Consegna » Riscrivi il passo del testo sul campo blu di Madrid compreso tra "A qualcuno di" e "l’esito è imprevedibile.", estremi inclusi, sostituendo "terra blu" con "terra rossa".

TENNIS - Il campo blu di Madrid non vi sembra il perfetto set di una pubblicità? Non vi sembra di avere un déjà vu vedendo le immagini televisive delle partite? E se Tiriac avesse solo tirato una logica conclusione da un decennio di spot televisivi?
..la famigerata terra blu..
A qualcuno di noi sarà certo venuto il leggero
sospetto che la fin troppo denigrata terra blu di questi giorni sia solo
ed esclusivamente una trovata pubblicitaria di quel geniaccio di
Tiriac; e che stavolta abbia fatto il passettino più lungo della gamba. Ma come può nascere un’idea del genere? È lui un marziano, un unicum nel mondo del tennis, o c’è dell’altro?
La mia idea è che sia solo l’ultimo anello di una catena di tentativi
pubblicitari legati ai campi. Solo l’ultimo passaggio, l’applicazione
concreta di un’idea nata fuori dal mondo del tennis. E il
problema che ne nasce (sottovalutato, penso), è che questo tipo di
innovazioni influiscono sul gioco, sui giocatori e sugli spettatori alle
volte pesantemente, altre volte meno. Quando poi nascono fuori dai campi l’esito è imprevedibile.
Limitiamoci al tema pubblicità e campi per non divagare troppo.
Andando a memoria, fino al secolo scorso la pubblicità legata al mondo
del tennis non intaccava i campi. Riguardava abbigliamento, palline, racchette e poco altro.

Materiale raccolto »
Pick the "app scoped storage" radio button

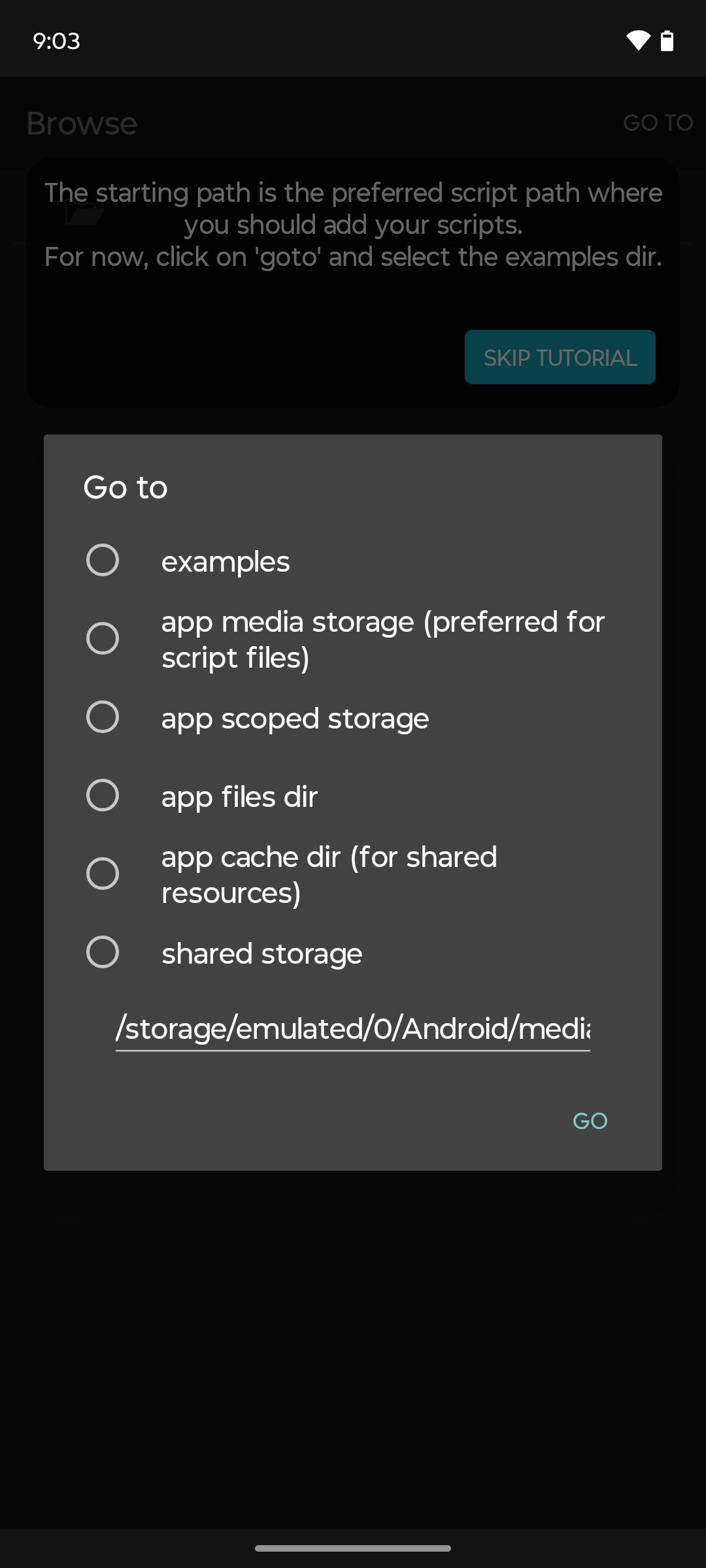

Soluzione »
A qualcuno di noi sarà certo venuto il leggero
sospetto che la fin troppo denigrata terra rossa di questi giorni sia solo
ed esclusivamente una trovata pubblicitaria di quel geniaccio di
Tiriac; e che stavolta abbia fatto il passettino più lungo della gamba. Ma come può nascere un’idea del genere? È lui un marziano, un unicum nel mondo del tennis, o c’è dell’altro?
La mia idea è che sia solo l’ultimo anello di una catena di tentativi
pubblicitari legati ai campi. Solo l’ultimo passaggio, l’applicazione
concreta di un’idea nata fuori dal mondo del tennis. E il
problema che ne nasce (sottovalutato, penso), è che questo tipo di
innovazioni influiscono sul gioco, sui giocatori e sugli spettatori alle
volte pesantemente, altre volte meno. Quando poi nascono fuori dai campi l’esito è imprevedibile.